Exercise prompt
Retype the entries from the very first line through the line containing "[ subject ] (208, 101)", both included, with every character unchanged.

--- START Data for this exercise ---

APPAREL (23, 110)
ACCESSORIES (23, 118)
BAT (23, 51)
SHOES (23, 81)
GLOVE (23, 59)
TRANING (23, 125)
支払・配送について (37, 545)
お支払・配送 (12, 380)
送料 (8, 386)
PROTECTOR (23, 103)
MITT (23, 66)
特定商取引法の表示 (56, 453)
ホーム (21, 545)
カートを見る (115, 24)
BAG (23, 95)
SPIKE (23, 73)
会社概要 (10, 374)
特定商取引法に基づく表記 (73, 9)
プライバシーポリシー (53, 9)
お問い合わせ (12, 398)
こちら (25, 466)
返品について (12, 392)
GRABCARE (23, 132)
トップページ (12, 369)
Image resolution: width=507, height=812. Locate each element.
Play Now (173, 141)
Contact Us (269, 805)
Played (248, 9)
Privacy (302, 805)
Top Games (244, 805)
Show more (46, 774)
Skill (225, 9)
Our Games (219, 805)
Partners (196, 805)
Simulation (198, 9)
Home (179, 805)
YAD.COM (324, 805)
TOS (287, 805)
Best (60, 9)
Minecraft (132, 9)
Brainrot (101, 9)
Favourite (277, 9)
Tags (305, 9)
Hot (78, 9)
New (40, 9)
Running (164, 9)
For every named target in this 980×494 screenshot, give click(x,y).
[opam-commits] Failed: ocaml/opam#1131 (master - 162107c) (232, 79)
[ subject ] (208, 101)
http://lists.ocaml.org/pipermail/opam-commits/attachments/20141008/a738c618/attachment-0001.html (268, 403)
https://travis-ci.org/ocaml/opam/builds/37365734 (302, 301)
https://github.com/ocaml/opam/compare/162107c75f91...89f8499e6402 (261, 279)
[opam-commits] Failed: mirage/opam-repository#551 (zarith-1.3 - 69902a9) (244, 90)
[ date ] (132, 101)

--- END Data for this exercise ---

Complete response
APPAREL (23, 110)
ACCESSORIES (23, 118)
BAT (23, 51)
SHOES (23, 81)
GLOVE (23, 59)
TRANING (23, 125)
支払・配送について (37, 545)
お支払・配送 (12, 380)
送料 (8, 386)
PROTECTOR (23, 103)
MITT (23, 66)
特定商取引法の表示 (56, 453)
ホーム (21, 545)
カートを見る (115, 24)
BAG (23, 95)
SPIKE (23, 73)
会社概要 (10, 374)
特定商取引法に基づく表記 (73, 9)
プライバシーポリシー (53, 9)
お問い合わせ (12, 398)
こちら (25, 466)
返品について (12, 392)
GRABCARE (23, 132)
トップページ (12, 369)
Image resolution: width=507, height=812. Locate each element.
Play Now (173, 141)
Contact Us (269, 805)
Played (248, 9)
Privacy (302, 805)
Top Games (244, 805)
Show more (46, 774)
Skill (225, 9)
Our Games (219, 805)
Partners (196, 805)
Simulation (198, 9)
Home (179, 805)
YAD.COM (324, 805)
TOS (287, 805)
Best (60, 9)
Minecraft (132, 9)
Brainrot (101, 9)
Favourite (277, 9)
Tags (305, 9)
Hot (78, 9)
New (40, 9)
Running (164, 9)
For every named target in this 980×494 screenshot, give click(x,y).
[opam-commits] Failed: ocaml/opam#1131 (master - 162107c) (232, 79)
[ subject ] (208, 101)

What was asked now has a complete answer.